El Periquillo Sarniento. Tomo I
El Periquillo Sarniento. Tomo I Así que se acabó la partida, pusimos nuestro burlotillo, y ganamos diez o doce pesos, porque no fueron los pollos gordos que esperaba; sin embargo, nos dimos por contentos y nos fuimos.
Así pasamos con esta vuelta como seis meses ganando casi todos los días, aunque fuera poco. En este tiempo aprendí cuantas fullerías me quiso enseñar Januario; compramos camas, alguna ropa más, y la pasamos como unos marqueses.
Nada me quedó que observar en dicho tiempo en asunto de juego.
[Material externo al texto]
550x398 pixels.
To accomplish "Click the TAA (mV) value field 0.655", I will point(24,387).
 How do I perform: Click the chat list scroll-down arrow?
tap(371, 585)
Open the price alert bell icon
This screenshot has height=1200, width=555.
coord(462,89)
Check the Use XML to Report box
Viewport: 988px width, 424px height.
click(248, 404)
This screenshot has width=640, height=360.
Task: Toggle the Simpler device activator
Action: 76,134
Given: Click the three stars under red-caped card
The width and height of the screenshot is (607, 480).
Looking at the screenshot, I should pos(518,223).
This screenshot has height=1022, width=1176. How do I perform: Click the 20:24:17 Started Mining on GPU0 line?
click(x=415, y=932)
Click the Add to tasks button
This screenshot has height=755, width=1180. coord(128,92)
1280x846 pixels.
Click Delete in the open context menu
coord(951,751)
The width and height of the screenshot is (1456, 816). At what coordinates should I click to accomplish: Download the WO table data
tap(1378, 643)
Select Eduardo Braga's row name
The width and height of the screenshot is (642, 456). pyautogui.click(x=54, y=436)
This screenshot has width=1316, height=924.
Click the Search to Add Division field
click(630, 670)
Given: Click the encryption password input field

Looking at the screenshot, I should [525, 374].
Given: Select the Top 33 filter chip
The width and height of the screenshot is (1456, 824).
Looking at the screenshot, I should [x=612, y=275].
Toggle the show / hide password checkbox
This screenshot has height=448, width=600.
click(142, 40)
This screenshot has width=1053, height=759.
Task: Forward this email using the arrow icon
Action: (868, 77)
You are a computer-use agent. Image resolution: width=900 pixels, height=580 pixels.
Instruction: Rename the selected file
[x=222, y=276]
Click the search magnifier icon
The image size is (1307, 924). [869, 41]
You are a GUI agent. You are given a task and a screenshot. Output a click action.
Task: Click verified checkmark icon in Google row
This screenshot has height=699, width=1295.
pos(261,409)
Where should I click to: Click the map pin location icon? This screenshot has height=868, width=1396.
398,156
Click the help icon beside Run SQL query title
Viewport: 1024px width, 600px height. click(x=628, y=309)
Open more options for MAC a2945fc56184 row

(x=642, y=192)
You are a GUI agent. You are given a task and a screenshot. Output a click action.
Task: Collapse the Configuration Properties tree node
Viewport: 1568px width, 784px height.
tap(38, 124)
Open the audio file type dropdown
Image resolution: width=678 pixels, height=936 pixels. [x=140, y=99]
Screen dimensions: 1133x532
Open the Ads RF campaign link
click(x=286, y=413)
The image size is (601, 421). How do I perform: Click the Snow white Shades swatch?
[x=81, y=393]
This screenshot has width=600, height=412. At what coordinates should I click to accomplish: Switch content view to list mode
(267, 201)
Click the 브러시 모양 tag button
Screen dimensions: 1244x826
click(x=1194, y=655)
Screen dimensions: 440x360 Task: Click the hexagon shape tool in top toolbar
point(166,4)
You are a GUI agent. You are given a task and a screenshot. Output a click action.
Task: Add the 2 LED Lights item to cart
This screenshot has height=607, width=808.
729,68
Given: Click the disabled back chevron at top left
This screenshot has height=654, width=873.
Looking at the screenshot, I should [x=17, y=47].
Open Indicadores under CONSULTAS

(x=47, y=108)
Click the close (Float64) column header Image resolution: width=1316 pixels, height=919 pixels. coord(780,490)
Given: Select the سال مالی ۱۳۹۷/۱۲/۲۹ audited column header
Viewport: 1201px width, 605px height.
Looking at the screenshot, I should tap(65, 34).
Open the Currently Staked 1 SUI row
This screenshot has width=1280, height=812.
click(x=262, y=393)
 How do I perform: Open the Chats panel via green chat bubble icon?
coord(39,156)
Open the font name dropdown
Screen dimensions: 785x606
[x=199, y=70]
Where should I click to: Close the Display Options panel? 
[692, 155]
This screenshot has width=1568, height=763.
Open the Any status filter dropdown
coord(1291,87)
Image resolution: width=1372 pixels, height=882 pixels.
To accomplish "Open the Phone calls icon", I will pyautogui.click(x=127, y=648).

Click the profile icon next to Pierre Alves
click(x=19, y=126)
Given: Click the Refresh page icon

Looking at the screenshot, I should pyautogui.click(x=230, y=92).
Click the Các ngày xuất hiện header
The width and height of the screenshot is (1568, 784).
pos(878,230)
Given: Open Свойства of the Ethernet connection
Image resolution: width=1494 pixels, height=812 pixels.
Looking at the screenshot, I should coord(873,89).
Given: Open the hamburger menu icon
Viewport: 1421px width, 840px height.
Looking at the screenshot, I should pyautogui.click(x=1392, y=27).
Conocí que es una verdad que es el crisol de los hombres, porque allí descubren sus pasiones sin rebozo, o a lo menos es menester estar muy sobre sí para no descubrirlas, lo que es muy raro, pues el interés ciega, y en el juego no se piensa más que en ganar.
Allí se observa el que es malcriado, ya porque se echa en la mesa, se pone el sombrero, no cede el asiento ni al que mejor lo merece, le echa el humo del cigarro en la cara a cualquiera que está a su lado, por más que sea persona de respeto o de carácter, y hace cuantas groserías quiere, sin el menor miramiento. Lo peor es que hay un axioma tan vulgar como falso que dice que en el juego todos son iguales, y con este parco ni los malcriados se abstienen de sus groserías, ni muchas personas decentes y de honor se atreven a hacerse respetar como debieran.